Rewrite the items below with every "Screen dimensions" replaced by "Screen size", keeping all other text the same.

[Word and element location data]
^^^^^^^^^^^^^^^^
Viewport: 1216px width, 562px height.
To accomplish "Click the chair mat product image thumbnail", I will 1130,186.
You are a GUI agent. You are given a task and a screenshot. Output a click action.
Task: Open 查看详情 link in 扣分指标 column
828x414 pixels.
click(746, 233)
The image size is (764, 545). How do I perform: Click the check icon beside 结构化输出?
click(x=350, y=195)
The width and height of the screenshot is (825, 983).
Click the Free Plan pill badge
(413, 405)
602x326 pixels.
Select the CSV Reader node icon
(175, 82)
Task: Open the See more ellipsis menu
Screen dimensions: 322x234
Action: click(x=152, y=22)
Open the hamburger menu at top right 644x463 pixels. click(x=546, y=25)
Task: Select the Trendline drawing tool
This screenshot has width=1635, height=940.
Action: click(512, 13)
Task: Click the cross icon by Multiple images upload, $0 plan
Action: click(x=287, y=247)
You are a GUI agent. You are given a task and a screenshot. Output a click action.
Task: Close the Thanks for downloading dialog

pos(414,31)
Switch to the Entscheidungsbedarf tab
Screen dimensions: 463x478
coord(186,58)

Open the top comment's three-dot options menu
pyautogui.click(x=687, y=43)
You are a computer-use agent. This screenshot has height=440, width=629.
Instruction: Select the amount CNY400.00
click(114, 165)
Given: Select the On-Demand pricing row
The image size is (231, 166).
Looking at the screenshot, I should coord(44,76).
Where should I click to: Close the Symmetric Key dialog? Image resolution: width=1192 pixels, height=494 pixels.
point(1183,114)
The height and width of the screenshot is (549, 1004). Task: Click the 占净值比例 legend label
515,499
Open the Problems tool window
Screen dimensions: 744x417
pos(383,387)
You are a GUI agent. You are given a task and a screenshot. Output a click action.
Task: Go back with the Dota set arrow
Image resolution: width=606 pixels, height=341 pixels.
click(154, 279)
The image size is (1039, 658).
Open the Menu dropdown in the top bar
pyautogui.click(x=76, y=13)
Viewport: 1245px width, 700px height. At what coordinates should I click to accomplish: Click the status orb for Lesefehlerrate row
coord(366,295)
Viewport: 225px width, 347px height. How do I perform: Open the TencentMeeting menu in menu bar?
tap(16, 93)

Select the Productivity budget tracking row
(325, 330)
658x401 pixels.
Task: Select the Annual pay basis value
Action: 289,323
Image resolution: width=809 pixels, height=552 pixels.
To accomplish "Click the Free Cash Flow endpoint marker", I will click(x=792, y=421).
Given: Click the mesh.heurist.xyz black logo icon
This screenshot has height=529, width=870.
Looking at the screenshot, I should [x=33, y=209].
^^^^^^^^^^^^^^^^
● **Exercise answer**:
Viewport: 1216px width, 562px height.
To accomplish "Click the chair mat product image thumbnail", I will 1130,186.
You are a GUI agent. You are given a task and a screenshot. Output a click action.
Task: Open 查看详情 link in 扣分指标 column
828x414 pixels.
click(746, 233)
The image size is (764, 545). How do I perform: Click the check icon beside 结构化输出?
click(x=350, y=195)
The width and height of the screenshot is (825, 983).
Click the Free Plan pill badge
(413, 405)
602x326 pixels.
Select the CSV Reader node icon
(175, 82)
Task: Open the See more ellipsis menu
Screen size: 322x234
Action: click(x=152, y=22)
Open the hamburger menu at top right 644x463 pixels. click(x=546, y=25)
Task: Select the Trendline drawing tool
This screenshot has width=1635, height=940.
Action: click(512, 13)
Task: Click the cross icon by Multiple images upload, $0 plan
Action: click(x=287, y=247)
You are a GUI agent. You are given a task and a screenshot. Output a click action.
Task: Close the Thanks for downloading dialog

pos(414,31)
Switch to the Entscheidungsbedarf tab
Screen size: 463x478
coord(186,58)

Open the top comment's three-dot options menu
pyautogui.click(x=687, y=43)
You are a computer-use agent. This screenshot has height=440, width=629.
Instruction: Select the amount CNY400.00
click(114, 165)
Given: Select the On-Demand pricing row
The image size is (231, 166).
Looking at the screenshot, I should coord(44,76).
Where should I click to: Close the Symmetric Key dialog? Image resolution: width=1192 pixels, height=494 pixels.
point(1183,114)
The height and width of the screenshot is (549, 1004). Task: Click the 占净值比例 legend label
515,499
Open the Problems tool window
Screen size: 744x417
pos(383,387)
You are a GUI agent. You are given a task and a screenshot. Output a click action.
Task: Go back with the Dota set arrow
Image resolution: width=606 pixels, height=341 pixels.
click(154, 279)
The image size is (1039, 658).
Open the Menu dropdown in the top bar
pyautogui.click(x=76, y=13)
Viewport: 1245px width, 700px height. At what coordinates should I click to accomplish: Click the status orb for Lesefehlerrate row
coord(366,295)
Viewport: 225px width, 347px height. How do I perform: Open the TencentMeeting menu in menu bar?
tap(16, 93)

Select the Productivity budget tracking row
(325, 330)
658x401 pixels.
Task: Select the Annual pay basis value
Action: 289,323
Image resolution: width=809 pixels, height=552 pixels.
To accomplish "Click the Free Cash Flow endpoint marker", I will click(x=792, y=421).
Given: Click the mesh.heurist.xyz black logo icon
This screenshot has height=529, width=870.
Looking at the screenshot, I should [x=33, y=209].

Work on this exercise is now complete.